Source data
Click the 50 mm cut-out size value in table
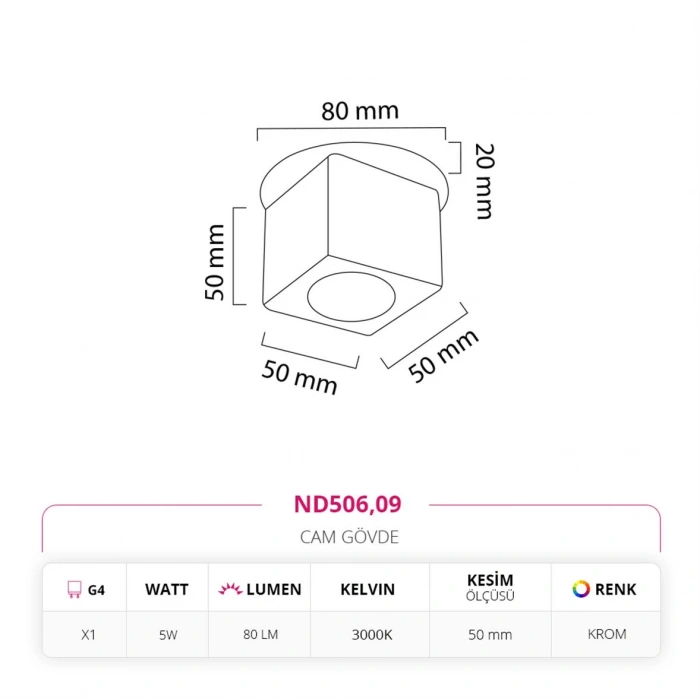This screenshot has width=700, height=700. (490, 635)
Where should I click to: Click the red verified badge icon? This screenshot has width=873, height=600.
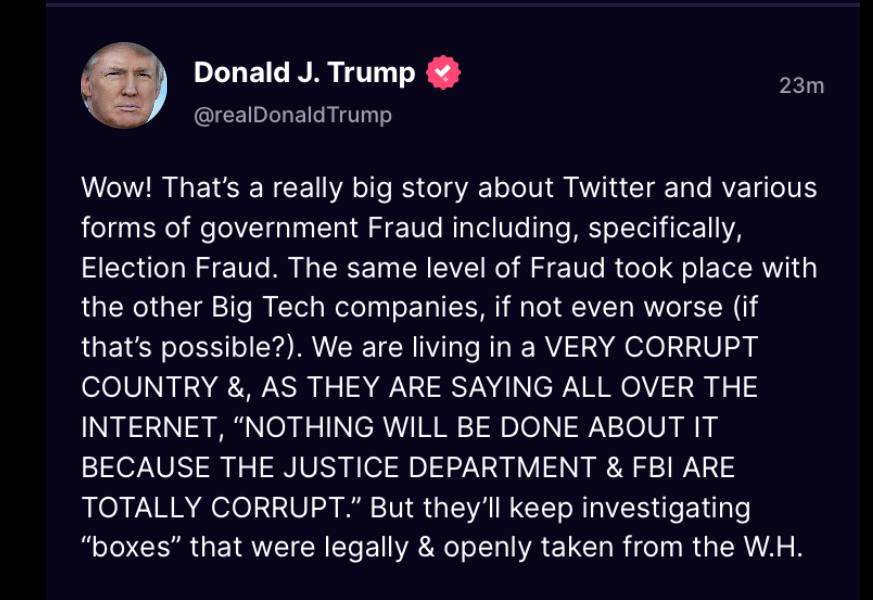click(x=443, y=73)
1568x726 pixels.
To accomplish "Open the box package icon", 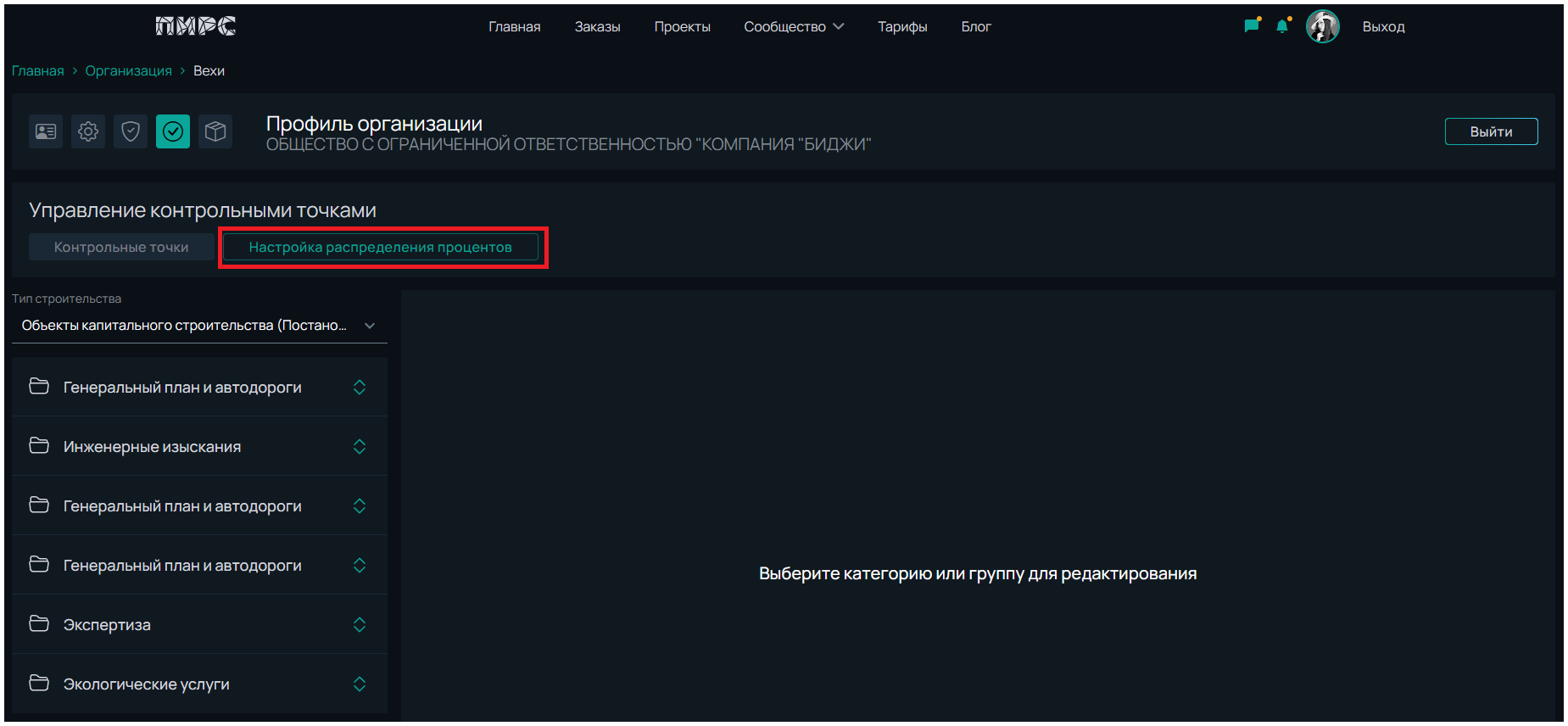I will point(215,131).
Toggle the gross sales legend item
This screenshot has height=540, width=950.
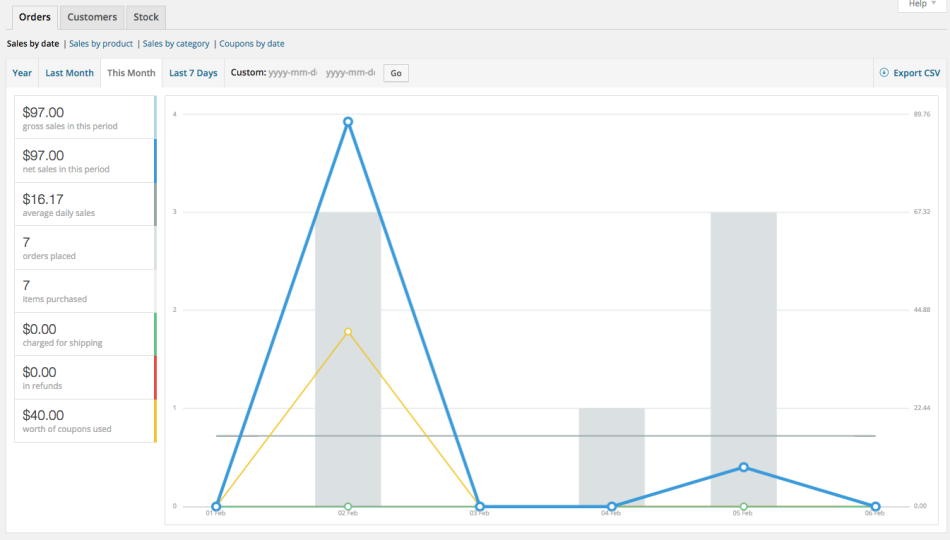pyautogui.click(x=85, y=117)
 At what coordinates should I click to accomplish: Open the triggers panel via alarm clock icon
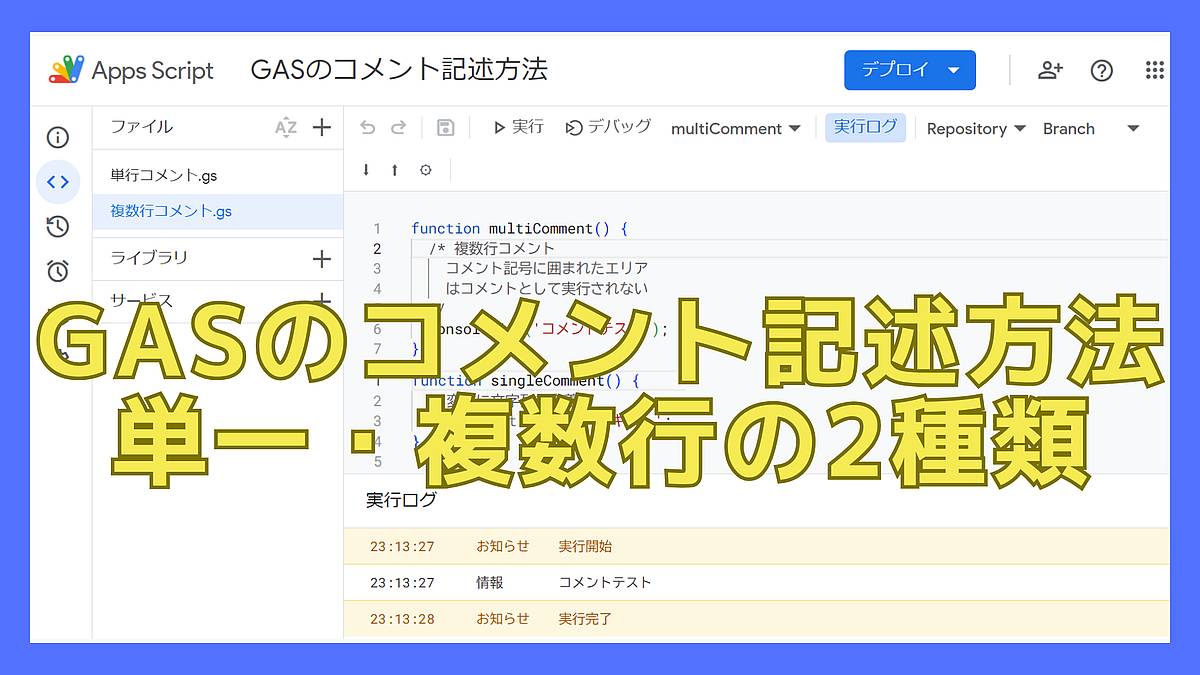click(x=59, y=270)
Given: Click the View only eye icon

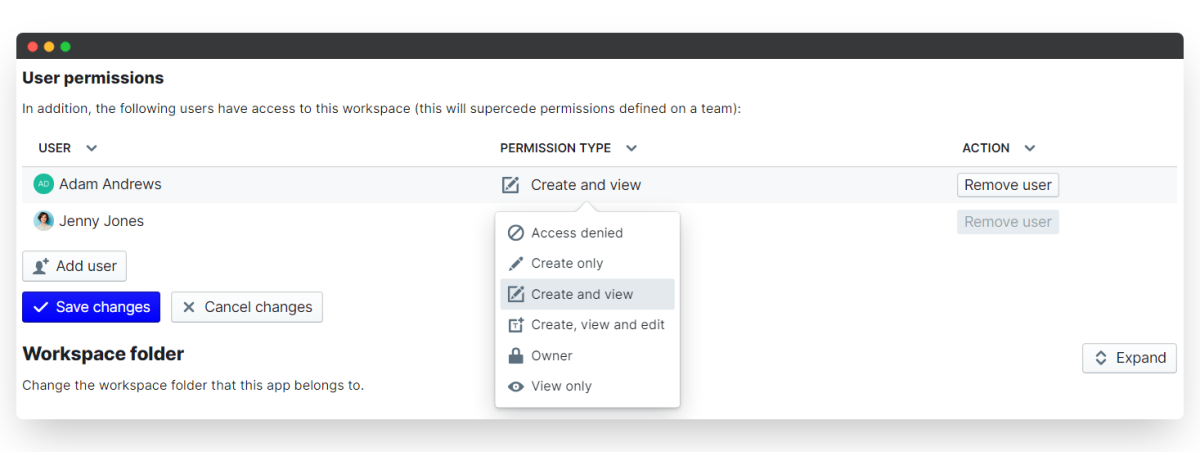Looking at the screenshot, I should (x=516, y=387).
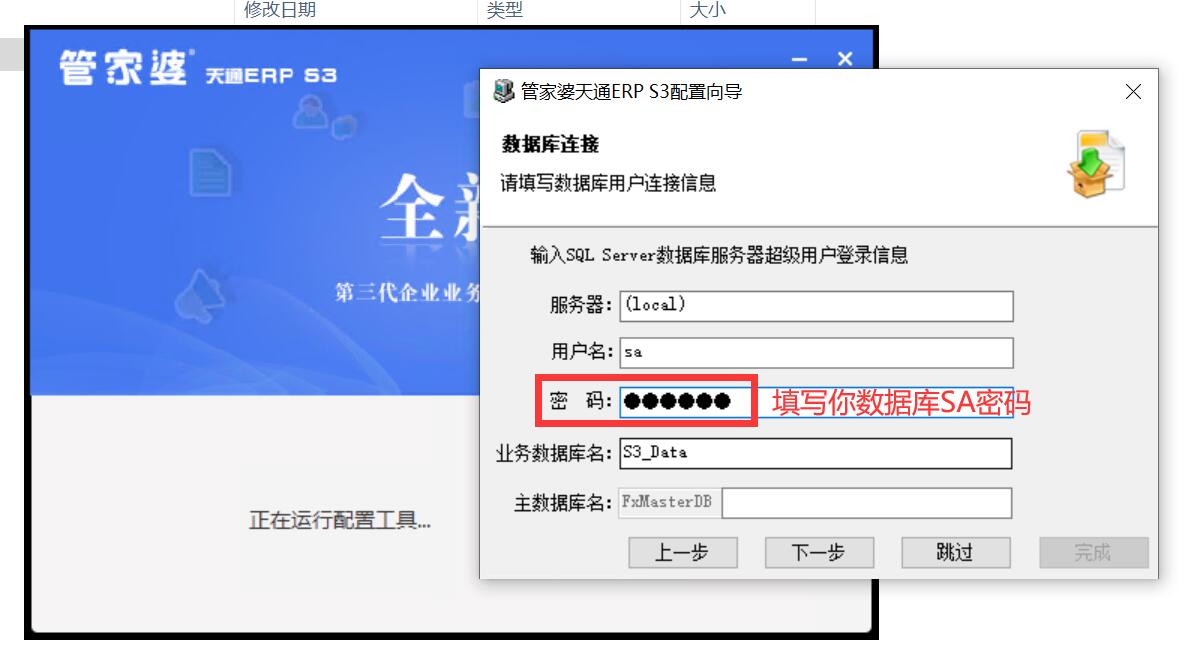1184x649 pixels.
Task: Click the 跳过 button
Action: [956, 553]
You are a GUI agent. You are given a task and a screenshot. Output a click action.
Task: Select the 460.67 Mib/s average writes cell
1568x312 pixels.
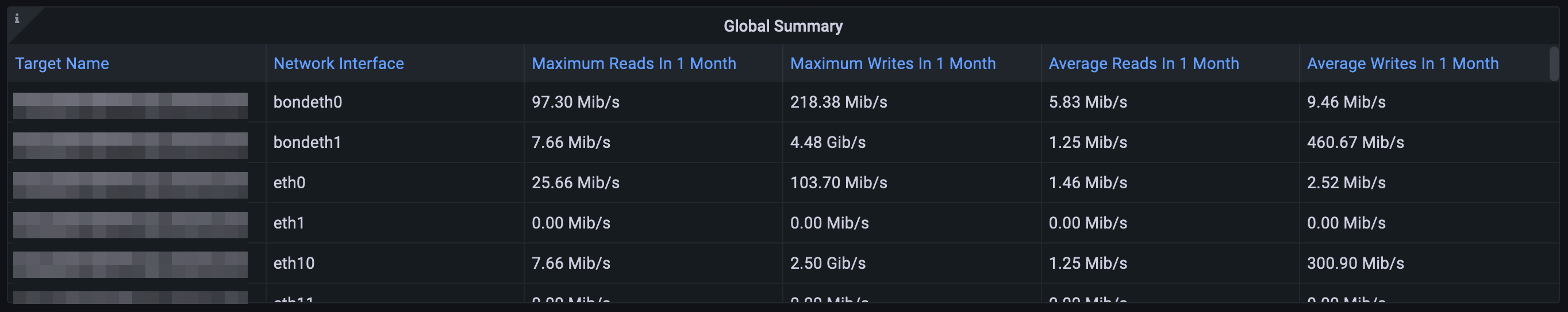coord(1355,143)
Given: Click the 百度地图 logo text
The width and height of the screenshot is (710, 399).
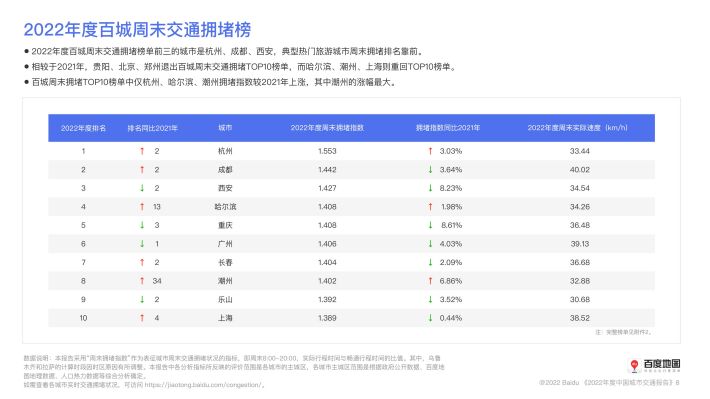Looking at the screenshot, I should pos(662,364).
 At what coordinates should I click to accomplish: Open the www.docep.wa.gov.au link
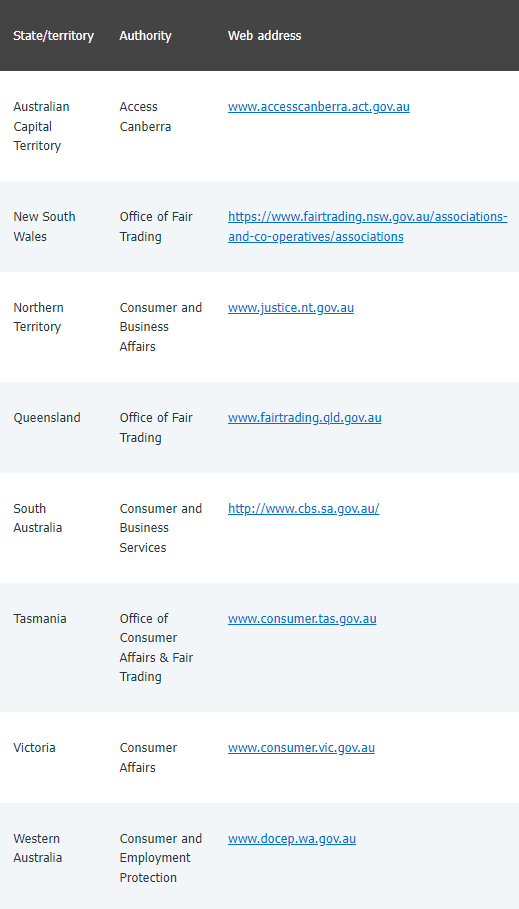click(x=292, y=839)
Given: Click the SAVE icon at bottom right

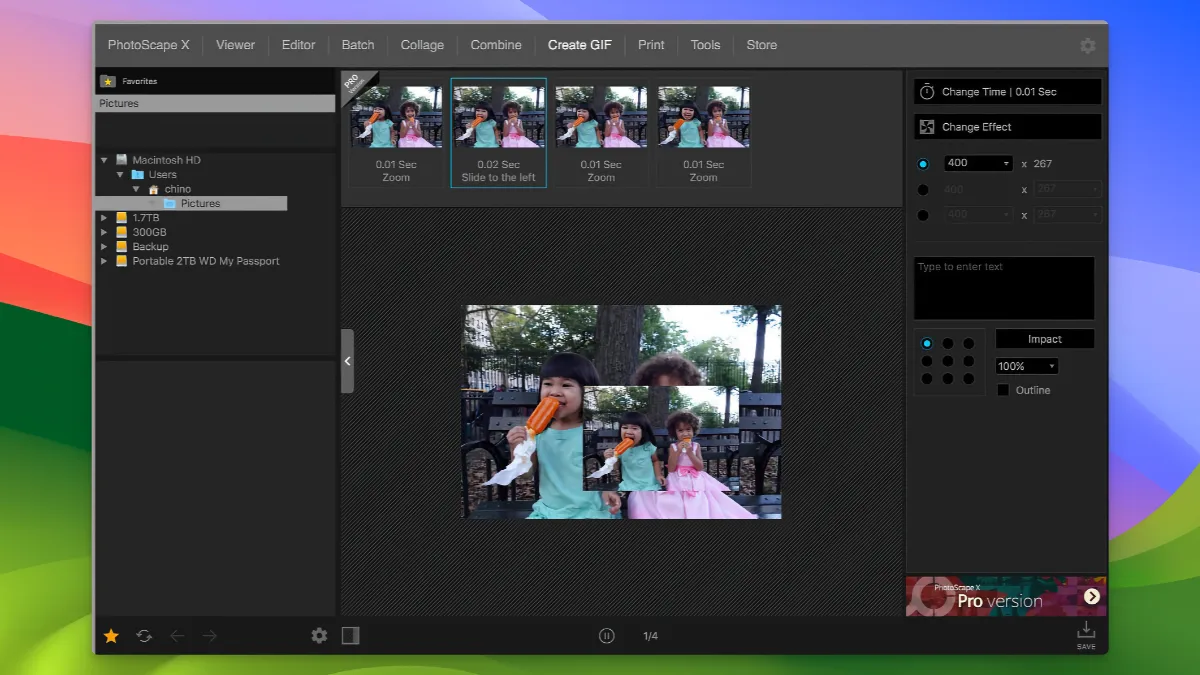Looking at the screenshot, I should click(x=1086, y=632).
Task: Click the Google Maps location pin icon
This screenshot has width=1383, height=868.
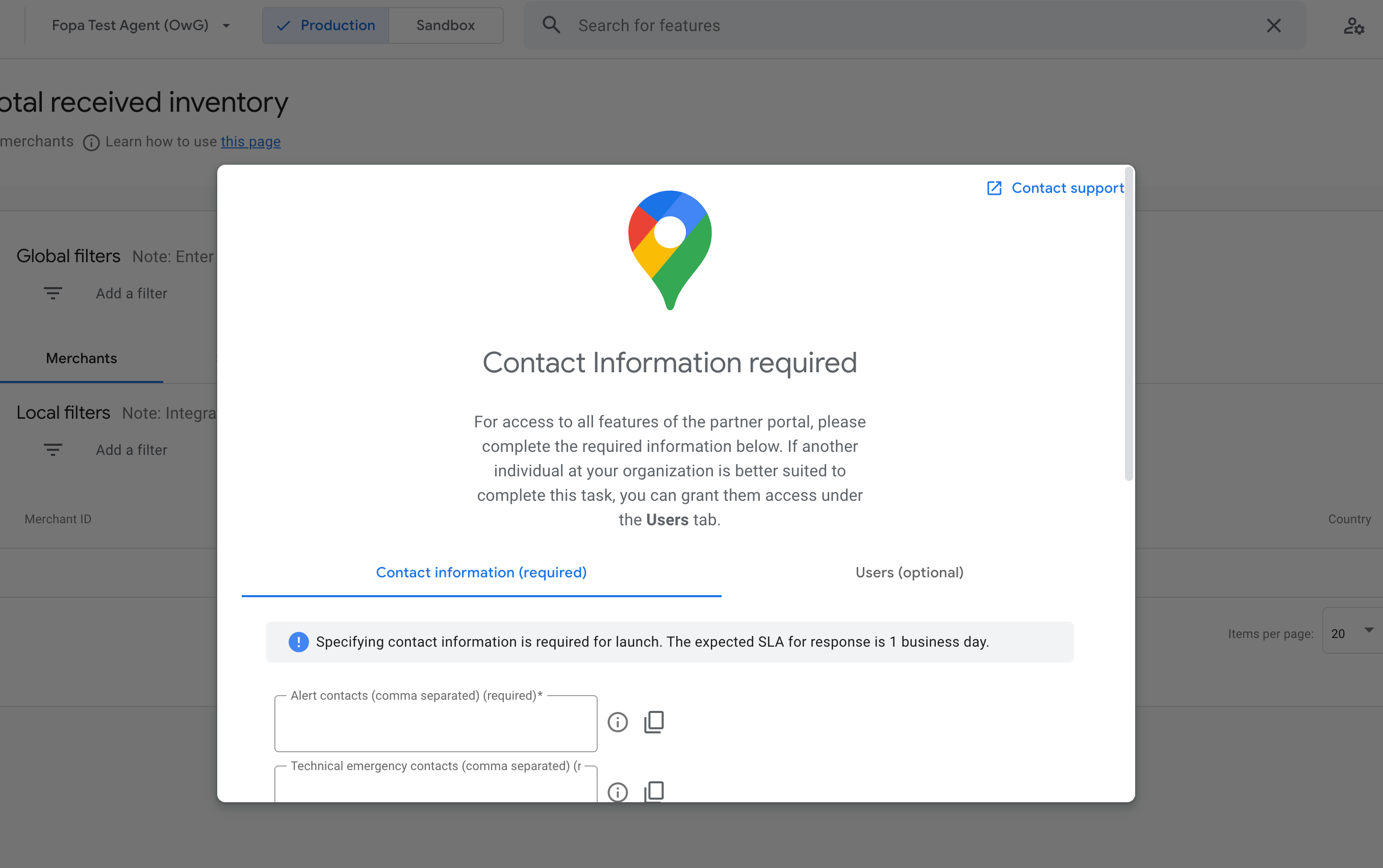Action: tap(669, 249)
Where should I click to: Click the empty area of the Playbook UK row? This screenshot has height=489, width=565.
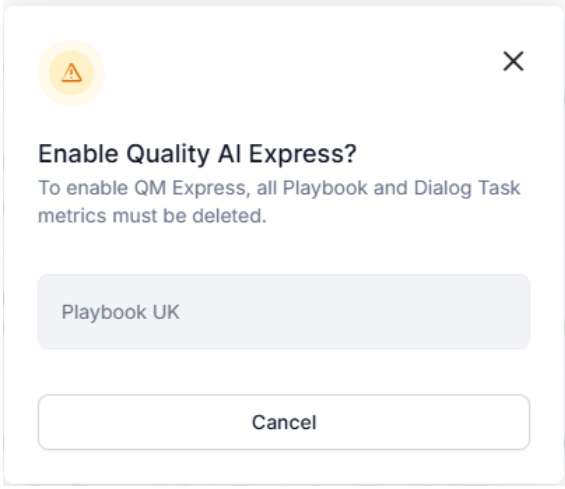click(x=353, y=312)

• **Exercise brief**: Each line from the one that contains "This screenshot has height=540, width=950." down to the one that contains "You are a GUI" is to be returned exactly as it stands above, both ends included, with pictures removed.

• **Your solution**:
This screenshot has height=540, width=950.
pyautogui.click(x=85, y=117)
 At what coordinates should I click to accomplish: Open the triggers panel via alarm clock icon
click(x=59, y=270)
Given: Click the View only eye icon

Looking at the screenshot, I should (x=516, y=387).
1184x649 pixels.
Task: Click the 跳过 button
Action: [956, 553]
You are a GUI agent. You are given a task and a screenshot. Output a click action.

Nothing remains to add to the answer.